__Excerpt provided__
A lawyer who represented Bulger blamed the gangster’s death on decisions made by the Bureau of Prisons.

“He was sentenced to life in prison, but as a result of decisions by the Federal Bureau of Prisons, that sentence has been changed to the death penalty,” attorney J.W. Carney Jr. said in a statement.

Bulger, nicknamed “Whitey” for his bright platinum hair, grew up in a gritty South Boston housing project and became known as one of the most ruthless gangsters in Boston. His younger brother, William Bulger, became one of the most powerful politicians in Massachusetts, leading the state Senate for 17 years.

In working-class “Southie,” Bulger was known for helping old ladies across the street and giving turkey dinners to his neighbors at Thanksgiving. He had a kind of Robin Hood-like image among some locals, but authorities said he would put a bullet in the brain of anyone who he even suspected of double-crossing him.

“You could go back in the annals of criminal history and you’d be hard-pressed to find anyone as diabolical as Bulger,” said Duffy.

“Killing people was his first option. They don’t get any colder than him,” Duffy said after Bulger was finally captured in June 2011.

__Provided material__

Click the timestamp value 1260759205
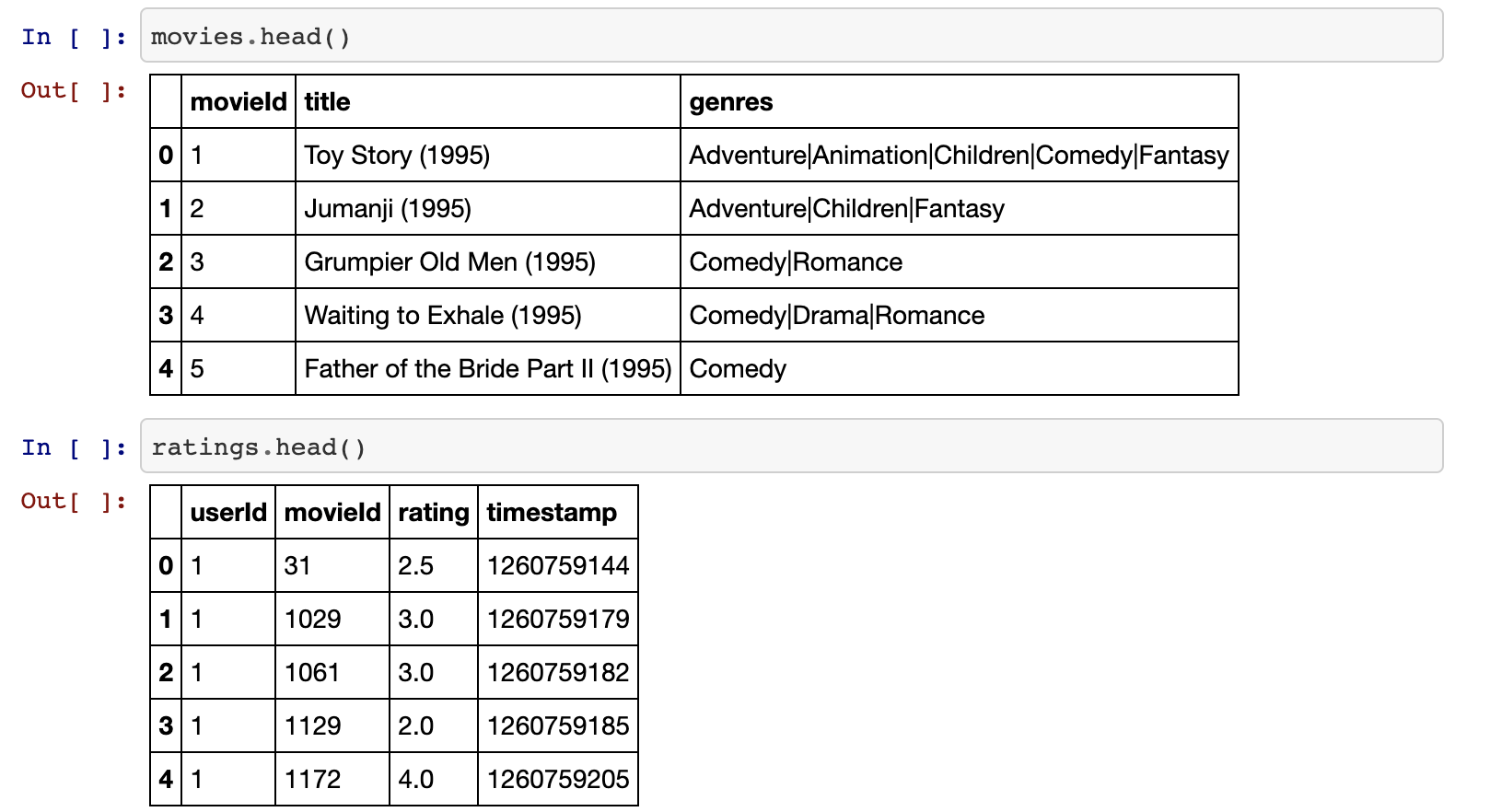Viewport: 1490px width, 812px height. coord(558,780)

__Problem to work on__
Continue the news excerpt about the Boston gangster Whitey Bulger, starting right after Duffy's remark about Bulger's capture in June 2011.

__Task response__
Bulger was accused of strangling Debra Davis, the 26-year-old girlfriend of his partner, Stephen “The Rifleman” Flemmi, and Deborah Hussey, also 26, the daughter of Flemmi’s common-law wife. In both cases, Bulger insisted on pulling out the women’s teeth so they would be difficult to identify, Flemmi testified.

During a search of his Santa Monica apartment, agents found over $800,000 in cash and more than 30 guns, many hidden in holes in the walls. A property manager at the building said Bulger and Greig, who used the names Charles and Carol Gasko, had lived there for 15 years and always paid the rent-controlled rate of $1,145 a month in cash.

They were caught days after the FBI began a new publicity campaign focusing on Greig. The daytime TV announcements showed photos of Greig and noted that she was known to frequent beauty salons and have her teeth cleaned once a month.

A woman from Iceland who knew Bulger and Greig in Santa Monica saw a report on CNN about the latest publicity campaign and called in the tip that led agents to them. The Boston Globe identified the tipster as a former Miss Iceland, a former actress who starred in Noxzema shaving cream commercials in the 1970s.

Greig is still serving her sentence at a federal prison in Minnesota.

Bulger, a physical fitness buff, had been taken to a Boston hospital from his jail cell at least three times, complaining of chest pains, since being brought back to Boston to stand trial.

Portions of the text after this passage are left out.